Chemical proteome mining to fight multiresistant bacteria

Multiresistant bacterial pathogens such as Methicillin-resistant Staphylococcus aureus (MRSA) are responsible for a variety of severe infections that pose a significant threat to global health. To approach this challenge new chemical entities with an unprecedented mode of action are desperately needed. This presentation will cover our latest efforts to identify new anti-bacterial targets and corresponding chemical inhibitors. A proteome mining approach will be presented to identify cofactor-dependent enzymes as novel antibiotic targets. Small molecule cofactor mimics infiltrate the bacterial metabolic machinery leading to their incorporation in PLP-dependent enzymes. Their analysis via mass-spectrometry revealed the function of uncharacterized proteins in important bacterial pathways as well as the mechanism of action of known antibiotics.

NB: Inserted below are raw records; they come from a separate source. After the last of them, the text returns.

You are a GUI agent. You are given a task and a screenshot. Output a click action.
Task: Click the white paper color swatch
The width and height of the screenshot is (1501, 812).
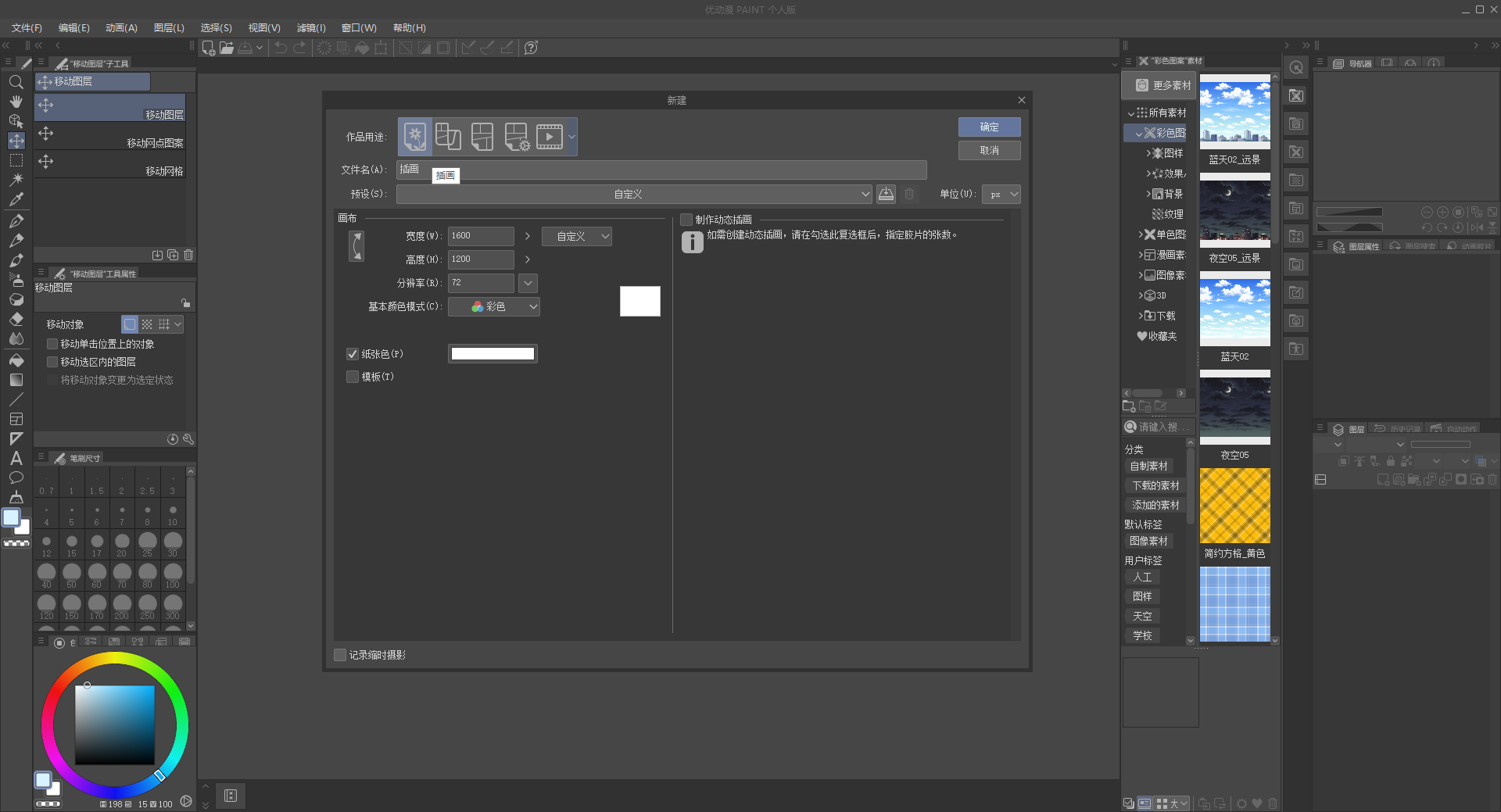(493, 354)
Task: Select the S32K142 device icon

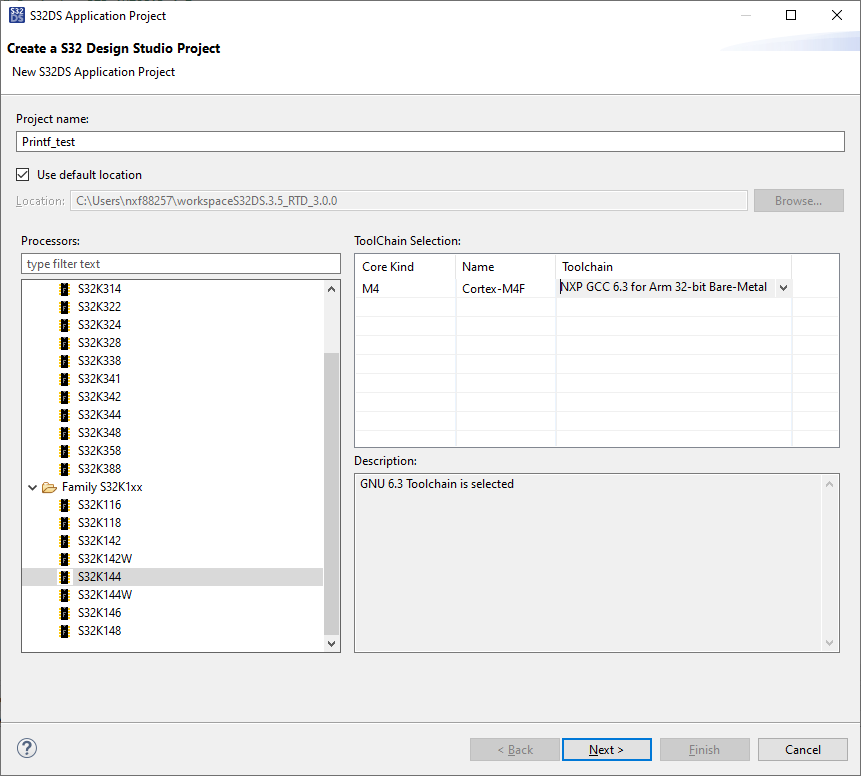Action: (x=65, y=540)
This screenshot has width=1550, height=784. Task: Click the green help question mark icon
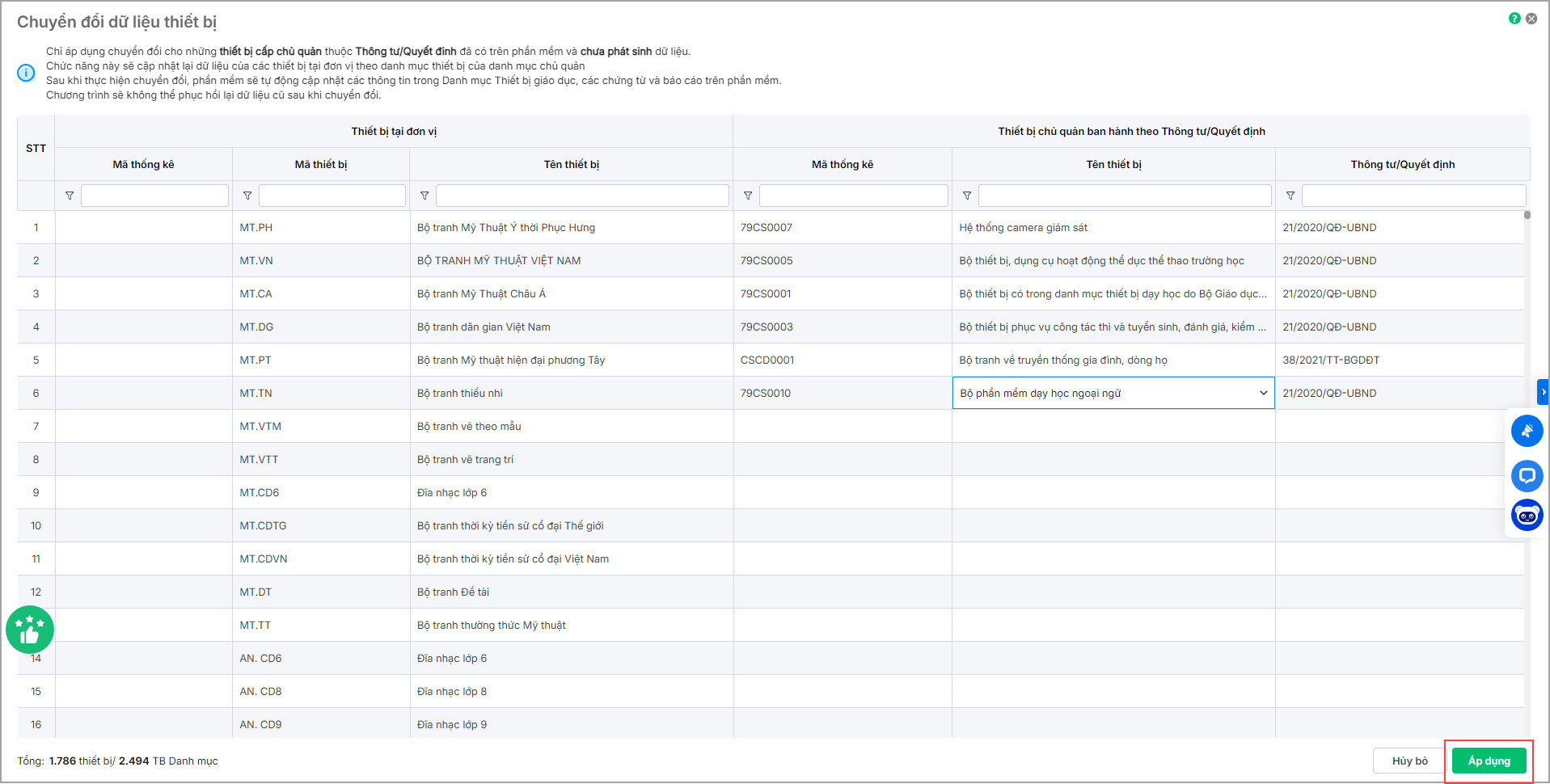point(1514,19)
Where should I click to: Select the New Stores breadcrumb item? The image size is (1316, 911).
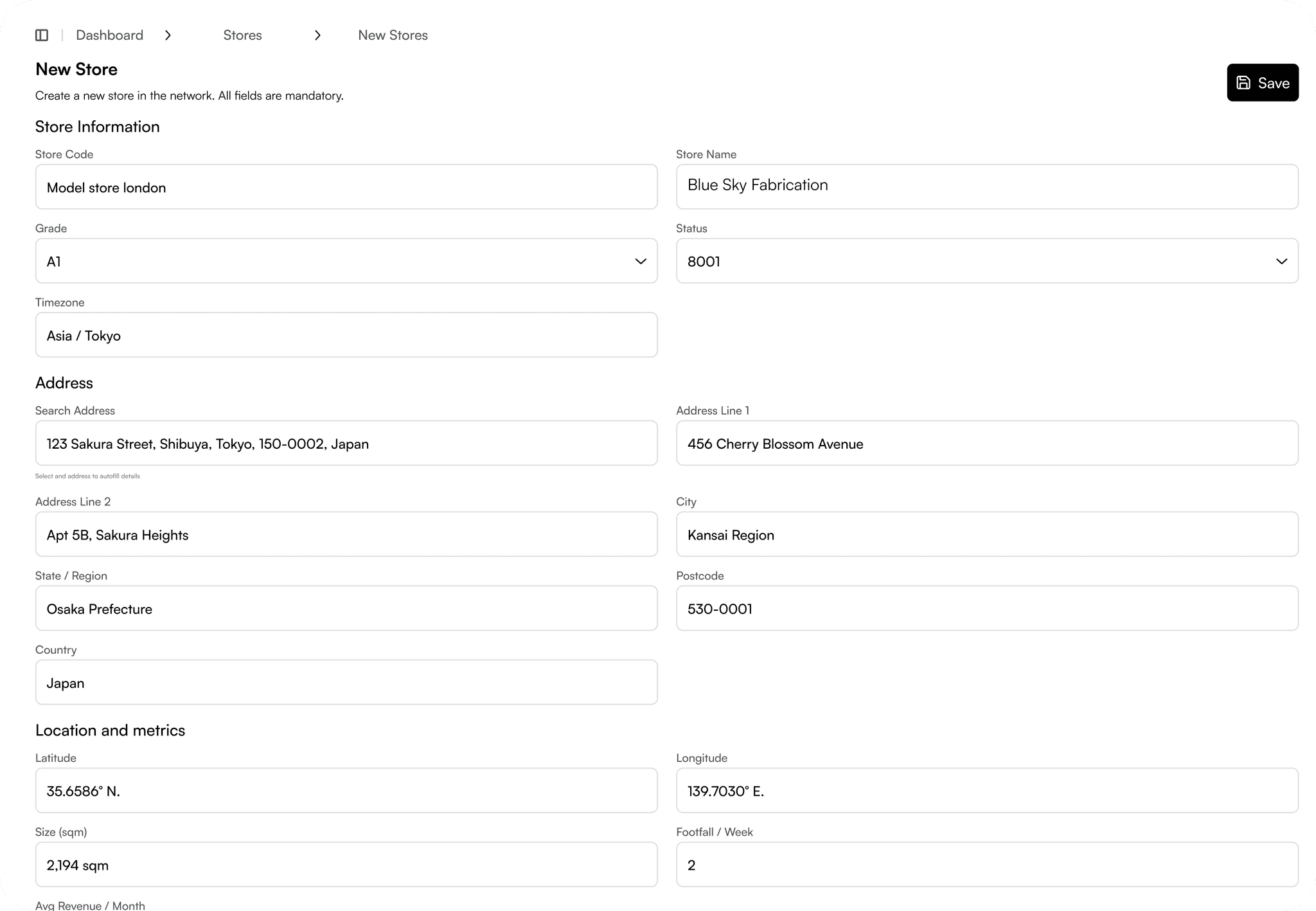click(x=393, y=35)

In a separate approach we identified a new compound class that effectively kills MRSA strains. Chemical synthesis of improved derivatives led to the identification of an active molecule with nanomolar potency and suitable metabolic stability. Its mode of action was investigated by affinity based protein profiling (AfBPP). The compound stimulates a signal peptidase correlating with enhanced secretion of extracellular proteins. These included essential cell-wall remodeling enzymes whose dysregulation likely explains the associated antibiotic effects. Strikingly, the compound turned out to be a promising therapeutic candidate as it did not induce in vitro resistance, exhibited optimal per oral bioavailibility and in vivo efficacy in a mouse infection model.